Request -
Swap "panel" for "window" throughout the records below, leaving everything else unchanged.

Data rows -
========

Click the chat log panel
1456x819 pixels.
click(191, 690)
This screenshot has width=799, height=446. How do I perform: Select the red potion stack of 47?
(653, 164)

========

Exercise answer -
Click the chat log window
1456x819 pixels.
click(191, 690)
This screenshot has width=799, height=446. How do I perform: Select the red potion stack of 47?
(653, 164)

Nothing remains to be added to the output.